If you want to know what’s giving you stress, you may want to check out the AIRS app which will effectively let you monitor the sources of your stress and help you keep the causes at bay.
AIRS, which stands for Android Remote Sensing App, was developed by Dirk Trossen to log stressful moments in your life. You can then revisit these logs, which will help you manage your stress and the pressure you are receiving from various factors of your everyday life. In the end, Trossen said that the app will help you improve the quality of your life.
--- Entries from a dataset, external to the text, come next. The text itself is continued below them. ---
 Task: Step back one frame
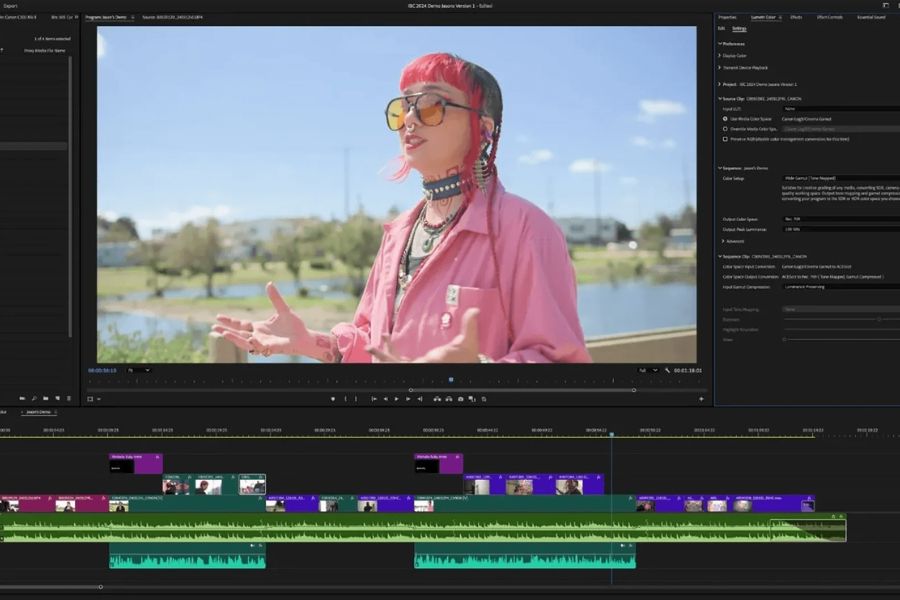coord(385,399)
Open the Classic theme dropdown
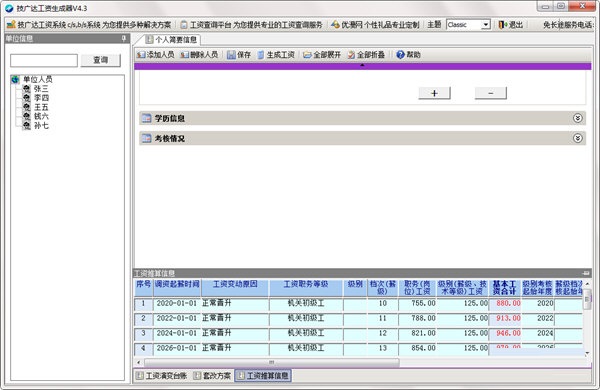The image size is (600, 390). (x=485, y=24)

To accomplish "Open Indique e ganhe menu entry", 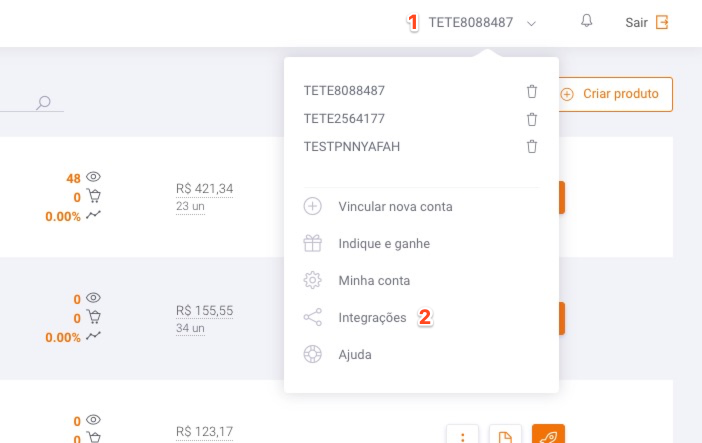I will 384,243.
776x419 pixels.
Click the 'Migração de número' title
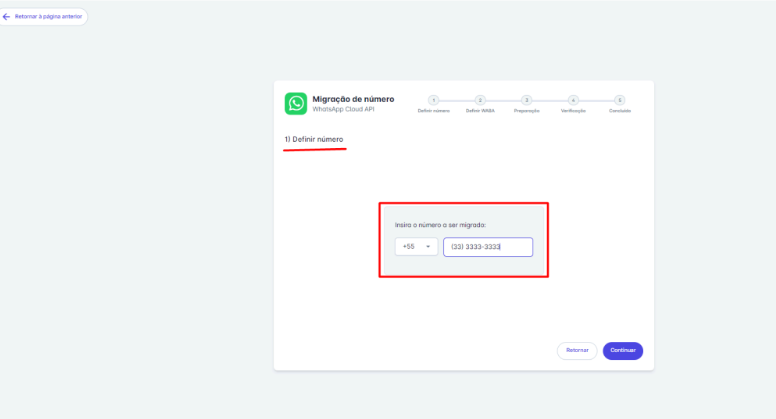click(x=353, y=99)
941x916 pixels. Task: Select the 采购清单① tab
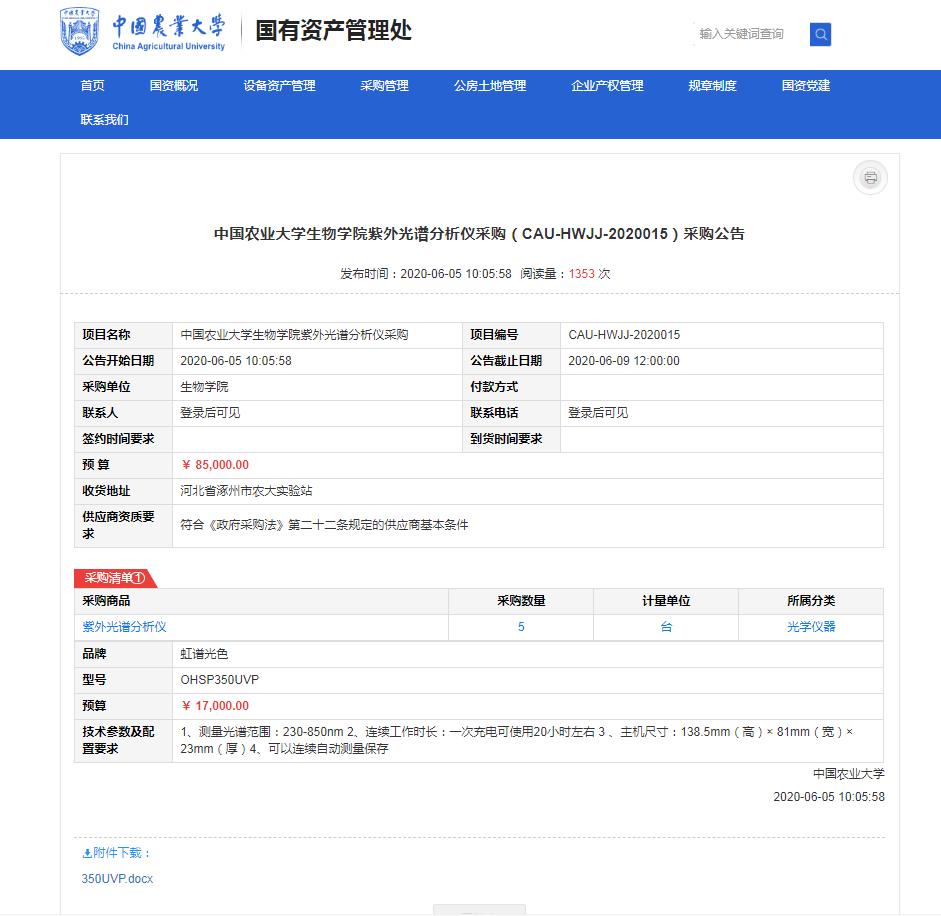point(114,578)

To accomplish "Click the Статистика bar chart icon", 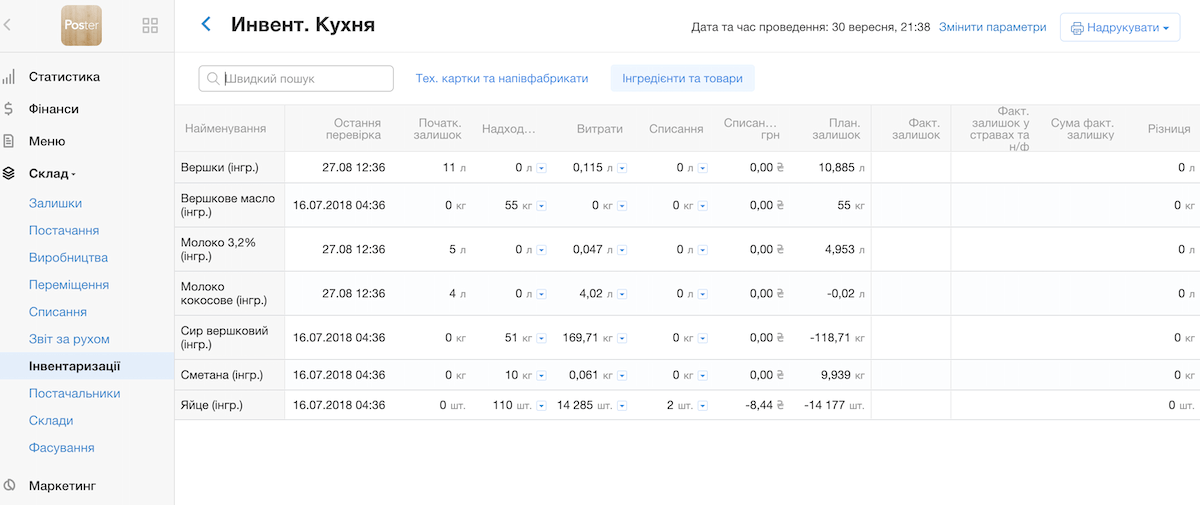I will 9,77.
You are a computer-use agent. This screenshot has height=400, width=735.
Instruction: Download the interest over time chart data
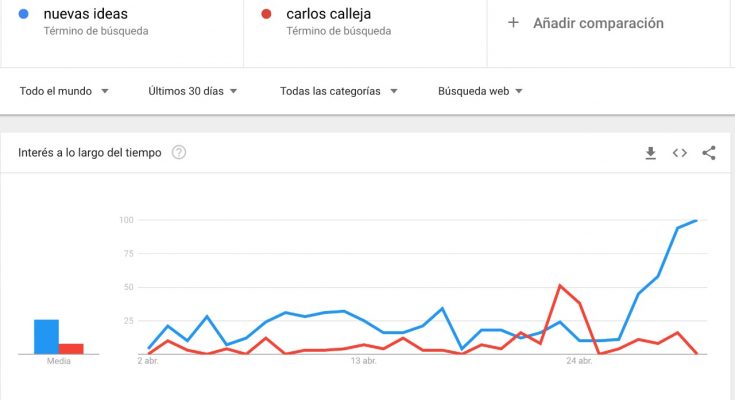pos(650,153)
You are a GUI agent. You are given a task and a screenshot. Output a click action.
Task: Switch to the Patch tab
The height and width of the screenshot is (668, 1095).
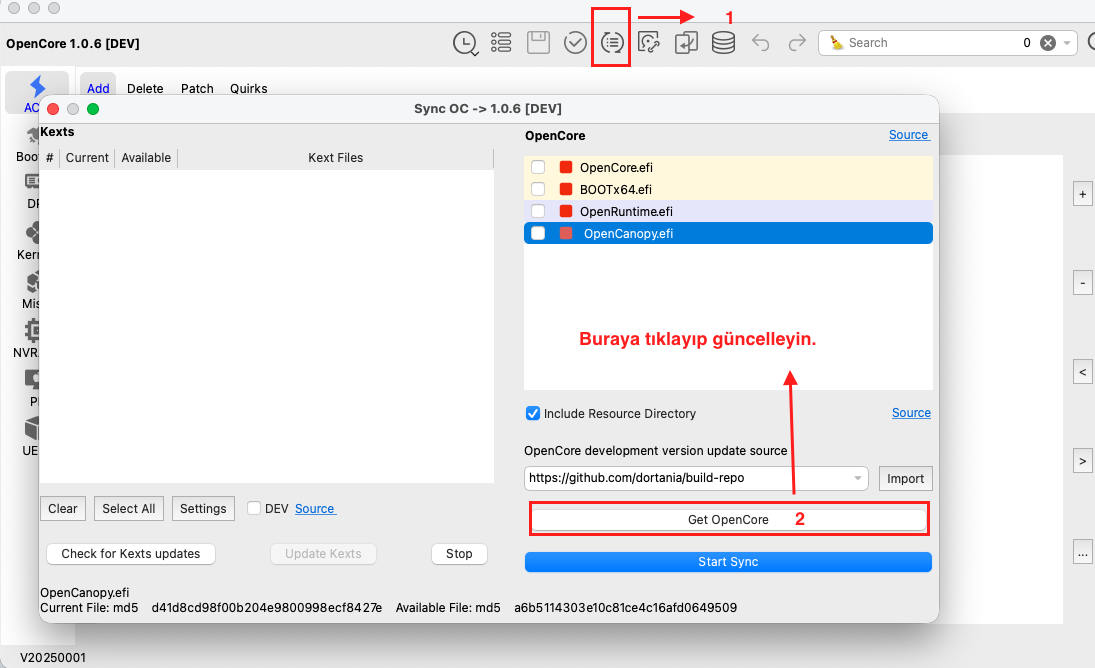pos(197,88)
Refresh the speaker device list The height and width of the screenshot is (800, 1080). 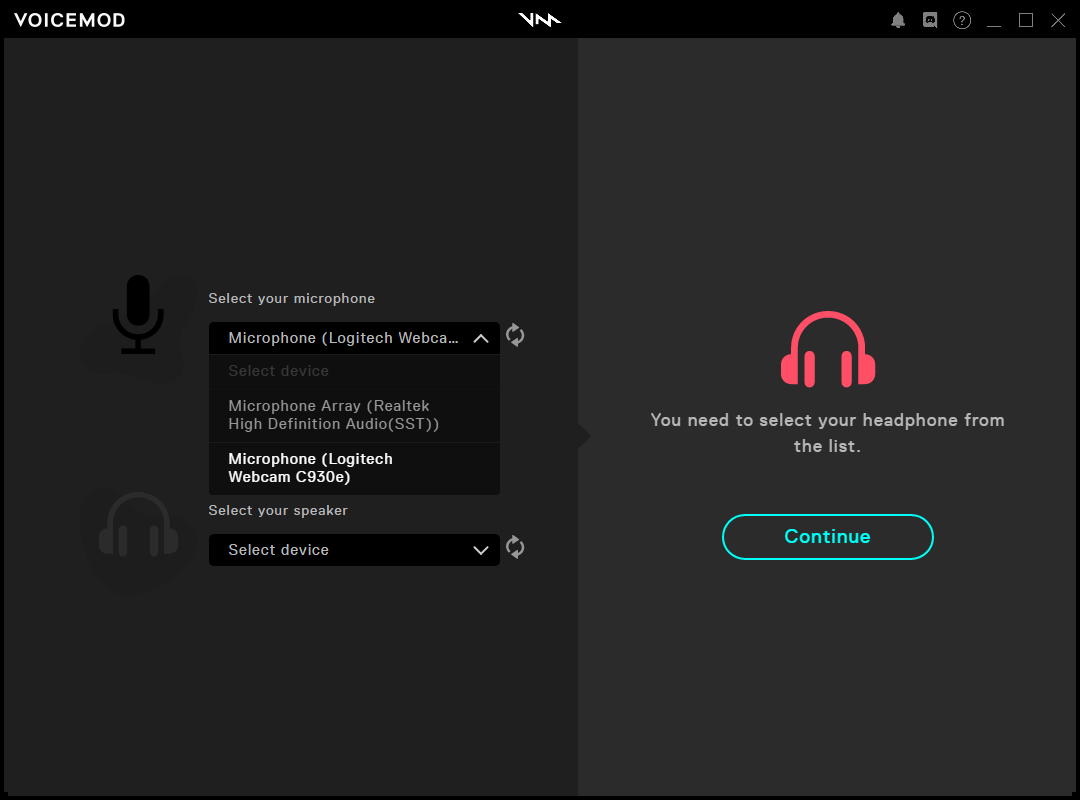515,547
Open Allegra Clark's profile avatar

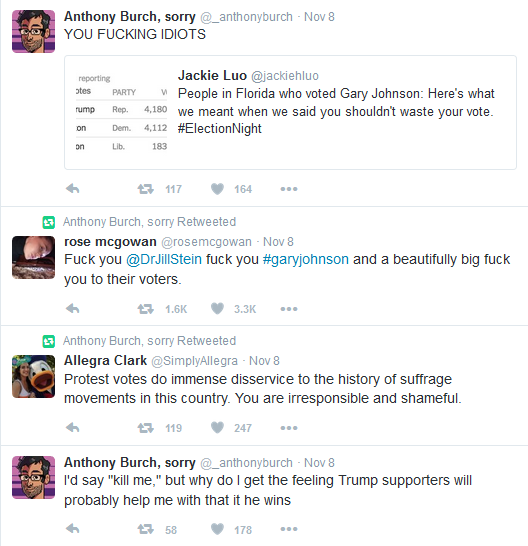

Trossen, a senior researcher in the computer laboratory at the University of Cambridge, told the New Scientist in a report that the AIRS app can do more than monitor your stress levels. It can also record noise levels, social activities, text and calls, environmental conditions, light level and even posture. It can track moods through the emoticons you use on your text messages or even your posts on social networking sites. The app can also provide your heart and pulse rates through the attached monitors.
To use such data in accessing one’s stress level, Trossen used a software developed by Dana Pavel at Essex University. Once the data is fed into the software, it will create a visualization of your everyday life. This means that you can go back in time and focus on the different flash points on a particular day. You will be able to see your activities for a particular hour of a day. If you want to know what stressed you at a particular time, all you have to do is go back to your storyline.
Aside from the obvious benefit of keeping track of all your activities in a day, the AIRS app also has a number of benefits that range from preventing the early onset of heart diseases to predicting obesity. How can the app do it? By monitoring your bad eating habits and low activity levels, you will be able to make sense of how healthy or unhealthy your lifestyle is.
Trossen said that most people don’t realize the importance of stress management and how it can affect one’s well-being. By using this app, users can monitor their physical and psychological welfare and thereby, reduce the dependency on health care systems.
In the future, Trossen said that there are a lot of promises that this kind of app can bring — prescriptions on smartphones and diagnosis and treatments through the Internet. But for now, he said this app can help people better understand their stress levels, how to manage it, how to prevent certain diseases and how to live a healthier lifestyle.
And although this app was made for a serious reason, which is stress management, Trossen said that it is also fun to look back and see what stressed you on a particular day and even what made you happy. The AIRS app is like a digital journal that stores moments and emotions throughout the day.